> YOUR GOAL
When you reach the line containing "[Cách phối đồ với áo dạ" in the data below, begin returning lines exactly as written, and stop once the line containing "Quần bơi nam (124, 2527)" has been returned.

> DATA PROVIDED
-*-*-

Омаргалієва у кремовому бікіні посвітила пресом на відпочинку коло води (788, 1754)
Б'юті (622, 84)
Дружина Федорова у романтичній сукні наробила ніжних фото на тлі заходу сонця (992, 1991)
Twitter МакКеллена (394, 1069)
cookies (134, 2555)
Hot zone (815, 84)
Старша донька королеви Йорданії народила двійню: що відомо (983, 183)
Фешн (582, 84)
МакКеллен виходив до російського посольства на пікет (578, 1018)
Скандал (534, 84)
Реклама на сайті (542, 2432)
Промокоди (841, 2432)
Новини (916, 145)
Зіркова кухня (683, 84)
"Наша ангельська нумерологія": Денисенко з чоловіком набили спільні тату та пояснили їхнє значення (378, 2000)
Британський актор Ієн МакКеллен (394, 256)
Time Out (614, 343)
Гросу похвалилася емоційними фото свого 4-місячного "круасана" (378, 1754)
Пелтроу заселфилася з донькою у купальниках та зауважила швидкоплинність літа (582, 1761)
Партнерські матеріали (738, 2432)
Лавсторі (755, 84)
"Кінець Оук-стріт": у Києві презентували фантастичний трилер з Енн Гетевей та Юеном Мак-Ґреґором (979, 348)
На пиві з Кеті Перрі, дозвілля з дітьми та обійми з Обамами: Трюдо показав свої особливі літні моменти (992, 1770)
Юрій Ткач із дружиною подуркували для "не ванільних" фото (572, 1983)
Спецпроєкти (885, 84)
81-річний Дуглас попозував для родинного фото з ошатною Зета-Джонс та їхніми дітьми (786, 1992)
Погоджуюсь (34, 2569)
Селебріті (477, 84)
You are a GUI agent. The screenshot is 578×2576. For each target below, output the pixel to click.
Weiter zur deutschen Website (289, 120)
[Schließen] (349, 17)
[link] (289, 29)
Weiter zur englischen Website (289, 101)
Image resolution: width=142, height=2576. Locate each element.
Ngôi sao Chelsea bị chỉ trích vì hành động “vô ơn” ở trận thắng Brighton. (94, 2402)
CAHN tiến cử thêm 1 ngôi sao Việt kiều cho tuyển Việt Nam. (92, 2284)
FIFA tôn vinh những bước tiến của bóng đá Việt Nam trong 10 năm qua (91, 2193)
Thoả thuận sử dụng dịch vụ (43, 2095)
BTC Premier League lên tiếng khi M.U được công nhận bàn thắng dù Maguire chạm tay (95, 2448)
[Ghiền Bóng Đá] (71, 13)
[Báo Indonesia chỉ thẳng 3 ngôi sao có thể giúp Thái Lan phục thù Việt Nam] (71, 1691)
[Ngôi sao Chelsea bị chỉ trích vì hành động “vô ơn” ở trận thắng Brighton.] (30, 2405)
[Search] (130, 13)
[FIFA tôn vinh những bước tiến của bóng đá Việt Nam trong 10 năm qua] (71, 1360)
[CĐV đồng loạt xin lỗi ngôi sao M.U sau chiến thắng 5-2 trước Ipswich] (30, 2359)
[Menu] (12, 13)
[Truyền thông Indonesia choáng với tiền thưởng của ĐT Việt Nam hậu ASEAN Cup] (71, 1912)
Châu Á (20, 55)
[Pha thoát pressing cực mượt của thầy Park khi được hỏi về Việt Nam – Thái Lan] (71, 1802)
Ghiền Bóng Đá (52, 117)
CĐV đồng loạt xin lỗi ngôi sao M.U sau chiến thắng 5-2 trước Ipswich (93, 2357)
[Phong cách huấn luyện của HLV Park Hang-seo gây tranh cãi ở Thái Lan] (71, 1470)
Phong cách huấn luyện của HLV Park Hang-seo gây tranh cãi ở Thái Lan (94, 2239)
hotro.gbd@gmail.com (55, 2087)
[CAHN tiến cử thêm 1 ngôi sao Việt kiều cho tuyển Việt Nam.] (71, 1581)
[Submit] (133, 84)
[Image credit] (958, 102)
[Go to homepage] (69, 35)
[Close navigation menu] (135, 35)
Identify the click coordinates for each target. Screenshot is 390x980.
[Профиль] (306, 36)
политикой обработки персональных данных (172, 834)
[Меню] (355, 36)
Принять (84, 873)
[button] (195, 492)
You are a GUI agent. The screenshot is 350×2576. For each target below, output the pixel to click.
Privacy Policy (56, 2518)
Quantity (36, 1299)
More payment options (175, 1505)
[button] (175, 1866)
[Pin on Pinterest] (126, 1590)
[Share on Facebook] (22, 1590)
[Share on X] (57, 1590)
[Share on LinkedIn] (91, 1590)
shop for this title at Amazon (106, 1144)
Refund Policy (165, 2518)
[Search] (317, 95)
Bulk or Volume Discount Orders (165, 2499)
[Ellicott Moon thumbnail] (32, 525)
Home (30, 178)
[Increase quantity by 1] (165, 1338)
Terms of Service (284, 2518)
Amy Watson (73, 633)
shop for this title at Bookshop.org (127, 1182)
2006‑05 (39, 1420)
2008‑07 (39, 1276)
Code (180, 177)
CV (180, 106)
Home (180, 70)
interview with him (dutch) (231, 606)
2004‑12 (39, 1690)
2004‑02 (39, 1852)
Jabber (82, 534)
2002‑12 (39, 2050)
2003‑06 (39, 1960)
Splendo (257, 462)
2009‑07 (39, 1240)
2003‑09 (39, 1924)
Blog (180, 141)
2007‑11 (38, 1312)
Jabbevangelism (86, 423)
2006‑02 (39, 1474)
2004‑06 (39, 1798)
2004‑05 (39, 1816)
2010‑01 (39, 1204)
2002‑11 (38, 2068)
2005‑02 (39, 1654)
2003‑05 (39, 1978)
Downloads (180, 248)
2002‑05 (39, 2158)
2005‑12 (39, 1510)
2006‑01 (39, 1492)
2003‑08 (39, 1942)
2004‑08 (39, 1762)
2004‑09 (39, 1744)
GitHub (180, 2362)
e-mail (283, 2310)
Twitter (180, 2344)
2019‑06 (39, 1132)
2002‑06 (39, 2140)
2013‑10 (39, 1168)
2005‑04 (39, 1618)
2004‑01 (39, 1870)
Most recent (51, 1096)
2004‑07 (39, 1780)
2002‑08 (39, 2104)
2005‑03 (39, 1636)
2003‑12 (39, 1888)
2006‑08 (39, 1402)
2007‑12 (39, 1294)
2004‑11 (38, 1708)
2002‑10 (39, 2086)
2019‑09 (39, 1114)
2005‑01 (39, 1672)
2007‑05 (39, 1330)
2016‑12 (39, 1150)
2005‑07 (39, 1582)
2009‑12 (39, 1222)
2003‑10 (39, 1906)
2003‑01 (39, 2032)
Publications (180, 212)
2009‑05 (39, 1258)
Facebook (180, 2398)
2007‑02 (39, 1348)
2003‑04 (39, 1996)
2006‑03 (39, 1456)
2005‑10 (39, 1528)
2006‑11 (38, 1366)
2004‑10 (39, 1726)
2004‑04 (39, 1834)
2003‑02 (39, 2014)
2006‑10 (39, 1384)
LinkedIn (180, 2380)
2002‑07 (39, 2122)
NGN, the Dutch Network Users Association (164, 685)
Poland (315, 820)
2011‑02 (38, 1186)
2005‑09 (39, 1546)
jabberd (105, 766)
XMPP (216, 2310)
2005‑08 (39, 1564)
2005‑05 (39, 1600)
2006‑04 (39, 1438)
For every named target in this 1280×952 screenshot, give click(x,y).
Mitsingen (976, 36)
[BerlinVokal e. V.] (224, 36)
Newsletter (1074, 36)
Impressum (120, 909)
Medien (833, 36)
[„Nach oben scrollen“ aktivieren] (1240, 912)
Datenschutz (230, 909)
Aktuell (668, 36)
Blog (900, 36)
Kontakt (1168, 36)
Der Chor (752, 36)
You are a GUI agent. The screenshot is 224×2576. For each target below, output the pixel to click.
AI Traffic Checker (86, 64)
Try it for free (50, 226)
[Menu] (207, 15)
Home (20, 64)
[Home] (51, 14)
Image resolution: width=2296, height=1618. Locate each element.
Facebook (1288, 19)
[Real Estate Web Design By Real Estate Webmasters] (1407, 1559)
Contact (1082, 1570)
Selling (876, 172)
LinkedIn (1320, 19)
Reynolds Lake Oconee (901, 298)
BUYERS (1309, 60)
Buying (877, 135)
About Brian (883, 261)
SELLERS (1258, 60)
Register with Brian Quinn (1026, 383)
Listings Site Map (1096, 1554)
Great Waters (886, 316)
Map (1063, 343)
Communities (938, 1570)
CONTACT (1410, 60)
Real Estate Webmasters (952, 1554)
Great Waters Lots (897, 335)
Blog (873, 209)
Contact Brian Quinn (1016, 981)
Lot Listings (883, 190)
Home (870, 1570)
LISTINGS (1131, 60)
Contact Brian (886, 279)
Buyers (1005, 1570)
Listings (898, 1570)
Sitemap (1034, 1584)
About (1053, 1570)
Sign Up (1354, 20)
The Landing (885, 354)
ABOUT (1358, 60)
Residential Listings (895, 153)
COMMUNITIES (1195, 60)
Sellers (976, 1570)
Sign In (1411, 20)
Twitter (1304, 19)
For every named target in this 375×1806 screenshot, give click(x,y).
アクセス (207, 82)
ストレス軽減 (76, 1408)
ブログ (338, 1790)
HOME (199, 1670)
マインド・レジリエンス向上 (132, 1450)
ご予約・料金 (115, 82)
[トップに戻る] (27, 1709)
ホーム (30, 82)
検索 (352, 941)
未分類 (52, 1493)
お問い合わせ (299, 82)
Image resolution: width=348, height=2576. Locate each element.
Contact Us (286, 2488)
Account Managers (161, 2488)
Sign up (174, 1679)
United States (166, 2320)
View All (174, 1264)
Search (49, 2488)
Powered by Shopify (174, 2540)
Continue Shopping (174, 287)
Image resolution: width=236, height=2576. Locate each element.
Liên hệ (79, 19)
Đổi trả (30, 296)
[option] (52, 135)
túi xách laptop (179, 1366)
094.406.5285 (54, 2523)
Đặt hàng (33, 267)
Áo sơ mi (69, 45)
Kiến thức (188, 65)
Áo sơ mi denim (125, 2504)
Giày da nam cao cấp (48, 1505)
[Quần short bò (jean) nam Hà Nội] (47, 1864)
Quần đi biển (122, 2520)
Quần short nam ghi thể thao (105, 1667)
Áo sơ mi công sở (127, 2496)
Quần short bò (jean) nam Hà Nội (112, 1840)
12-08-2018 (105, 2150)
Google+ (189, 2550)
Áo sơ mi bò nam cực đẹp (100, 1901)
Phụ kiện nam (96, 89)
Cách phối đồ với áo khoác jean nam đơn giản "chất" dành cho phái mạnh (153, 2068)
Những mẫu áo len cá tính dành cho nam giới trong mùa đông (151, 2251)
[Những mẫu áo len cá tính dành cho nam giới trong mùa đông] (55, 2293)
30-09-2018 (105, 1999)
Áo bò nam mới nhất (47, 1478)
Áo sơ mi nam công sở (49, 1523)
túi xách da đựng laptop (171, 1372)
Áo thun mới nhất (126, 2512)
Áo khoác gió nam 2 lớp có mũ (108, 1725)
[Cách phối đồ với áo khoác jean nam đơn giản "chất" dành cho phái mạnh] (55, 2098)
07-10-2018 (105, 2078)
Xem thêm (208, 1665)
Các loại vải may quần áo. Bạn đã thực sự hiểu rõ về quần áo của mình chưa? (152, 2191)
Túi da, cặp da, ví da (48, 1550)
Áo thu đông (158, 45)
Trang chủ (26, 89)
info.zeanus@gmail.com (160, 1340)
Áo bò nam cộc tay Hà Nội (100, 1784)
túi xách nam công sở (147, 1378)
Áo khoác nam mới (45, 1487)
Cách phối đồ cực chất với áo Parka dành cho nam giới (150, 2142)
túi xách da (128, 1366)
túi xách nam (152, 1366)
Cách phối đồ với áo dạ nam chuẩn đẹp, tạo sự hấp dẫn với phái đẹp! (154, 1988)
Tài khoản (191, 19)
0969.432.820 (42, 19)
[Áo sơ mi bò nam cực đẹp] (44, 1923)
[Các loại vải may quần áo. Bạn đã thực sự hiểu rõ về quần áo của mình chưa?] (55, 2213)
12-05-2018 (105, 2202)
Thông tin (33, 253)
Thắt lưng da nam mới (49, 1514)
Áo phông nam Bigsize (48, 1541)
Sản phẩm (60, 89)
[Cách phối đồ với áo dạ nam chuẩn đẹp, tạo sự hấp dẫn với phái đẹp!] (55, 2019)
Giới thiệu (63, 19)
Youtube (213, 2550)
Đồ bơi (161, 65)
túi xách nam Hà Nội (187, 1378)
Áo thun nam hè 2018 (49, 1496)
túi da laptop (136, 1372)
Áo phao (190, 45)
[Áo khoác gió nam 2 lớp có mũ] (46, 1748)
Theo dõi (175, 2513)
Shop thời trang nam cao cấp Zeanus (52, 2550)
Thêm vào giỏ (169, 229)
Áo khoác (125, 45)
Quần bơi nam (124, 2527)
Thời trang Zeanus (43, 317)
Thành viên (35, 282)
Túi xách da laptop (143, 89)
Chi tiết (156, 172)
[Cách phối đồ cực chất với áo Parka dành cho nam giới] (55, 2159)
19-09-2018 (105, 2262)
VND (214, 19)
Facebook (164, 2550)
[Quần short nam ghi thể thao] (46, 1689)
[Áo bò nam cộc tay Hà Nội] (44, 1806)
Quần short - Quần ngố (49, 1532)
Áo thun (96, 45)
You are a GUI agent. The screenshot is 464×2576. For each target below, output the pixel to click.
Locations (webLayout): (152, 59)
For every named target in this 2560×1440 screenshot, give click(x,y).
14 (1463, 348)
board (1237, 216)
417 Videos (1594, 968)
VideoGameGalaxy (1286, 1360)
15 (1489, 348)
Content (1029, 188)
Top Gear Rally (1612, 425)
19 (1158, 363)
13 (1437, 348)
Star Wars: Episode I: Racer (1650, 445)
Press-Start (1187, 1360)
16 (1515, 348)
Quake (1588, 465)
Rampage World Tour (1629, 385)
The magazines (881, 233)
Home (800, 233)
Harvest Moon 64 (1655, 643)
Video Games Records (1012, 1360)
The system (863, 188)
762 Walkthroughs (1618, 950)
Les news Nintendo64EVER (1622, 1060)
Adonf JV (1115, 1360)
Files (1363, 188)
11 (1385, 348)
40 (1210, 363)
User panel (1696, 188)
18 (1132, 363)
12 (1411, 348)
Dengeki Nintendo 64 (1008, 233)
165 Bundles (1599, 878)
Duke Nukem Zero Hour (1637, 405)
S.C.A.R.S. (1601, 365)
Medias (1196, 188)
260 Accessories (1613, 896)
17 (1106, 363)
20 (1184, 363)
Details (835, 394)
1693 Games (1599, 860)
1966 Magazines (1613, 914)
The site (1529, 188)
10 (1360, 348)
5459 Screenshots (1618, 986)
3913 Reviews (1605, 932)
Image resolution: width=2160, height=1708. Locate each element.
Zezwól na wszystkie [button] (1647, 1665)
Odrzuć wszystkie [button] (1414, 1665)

-*-*-

> OUTPUT FOR THIS TASK
[Cách phối đồ với áo dạ nam chuẩn đẹp, tạo sự hấp dẫn với phái đẹp!] (55, 2019)
Giới thiệu (63, 19)
Youtube (213, 2550)
Đồ bơi (161, 65)
túi xách nam Hà Nội (187, 1378)
Áo thun nam hè 2018 (49, 1496)
túi da laptop (136, 1372)
Áo phao (190, 45)
[Áo khoác gió nam 2 lớp có mũ] (46, 1748)
Theo dõi (175, 2513)
Shop thời trang nam cao cấp Zeanus (52, 2550)
Thêm vào giỏ (169, 229)
Áo khoác (125, 45)
Quần bơi nam (124, 2527)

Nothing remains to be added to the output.